There was an underlying competition among the ships and Eddy's Captain was proud of him, It was during this time he did a perfect three point landing for lack of better terms, guiding the ship into a slim docking area without hitting tires on each side of the pier. His efforts were recognized by Admirals and fleet Commanders and within a few short years he rose to the rank of Lieutenant, amazing some of his peers. This is where Eddy learned hard work eventually pays off.

Eddy had a lot of great experiences during this time, whether it be training young a German Navy crew which had a former U-boat skipper to dropping off scientists to monitor the Soviets on a secluded island in the Bahamas. To get to the drop off zone Eddy, 4 sailors and the scientist had to negate a slim waterway in a 40 foot long whale boat while slowly motoring over dozens of sleeping sharks which could be seen just a few feet below the boat. This is where Eddy learned to keep his cool under pressure and to be a leader, reassuring the worried crew it was no big deal.

Following his first deployment Eddy was invited to a party in New York. He attended and saw the woman of his dreams, a young Doris Day look alike with a Texas accent. She didn't pay much attention to him but they went on an adventure that night with the rest of the party, grabbing lamps, pots, pans and other items left in a building with demolition scheduled. He laughed with her and one date led to another and they became engaged. This is where Eddy learned Love.
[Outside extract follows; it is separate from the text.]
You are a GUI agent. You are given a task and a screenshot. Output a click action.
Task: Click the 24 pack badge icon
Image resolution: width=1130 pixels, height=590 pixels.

Eddy would be assigned to numerous ships over the years, including working as Commanding Officer for the USS Sanctuary Hospital Ship stationed off the coast of Viet Nam. Eddy would leave the bridge and go sit and visit with wounded marines and solders, hearing where they were from and providing hope. 

As the years would pass, he and Sue would have a child together. The couple loved each other and missed each whether Eddy's assignments took him off the Coast of Asia or deep into the Indian Ocean for months at a time. This is where Eddy learned loneliness and heartbreak.

So, after 20 years of service, with everything in order to become a Captain, Eddy now a Commander disregarded urges from Admirals to stay in the Navy. He politely declined and Eddy retired after 20 years to spend time with his family. This is when Eddy truly decided to put family over career and leave a job he loved, to be with his small family which he cared for and loved. This is when Eddy honed his skills as Husband and Dad.

Over the years, Eddy would put everything he learned in life into play, hard-work, perseverance, kindness, the never say never attitude, caring for family and others, humor, all to help him with 3 businesses. These would also come in handy later in life spending countless hours and years taking care of the love of his life Sue.

When Sue passed this past Spring, Eddy now a tired, 85-year-old, knew he wasn't running on full cylinders, but continued his fatherly talks with his grown son Derik daily, telling jokes to his caregivers and being kind to those he met on his now limited travels.

After years of putting everyone else before him, and traveling around the world, he began to prepare for his next journey. The voyage into God's kingdom. He left behind a perfectly clean and orderly house, detailed instructions on his personal matters, Christmas presents under a tree, even getting a hair cut just last week.

While we can't go with Eddy on his final voyage, we know one thing, the world is a better place because of him and his love for God, Family and Country.

May the wind be at your back Commander Ed Lattig, a grateful family and nation salutes you.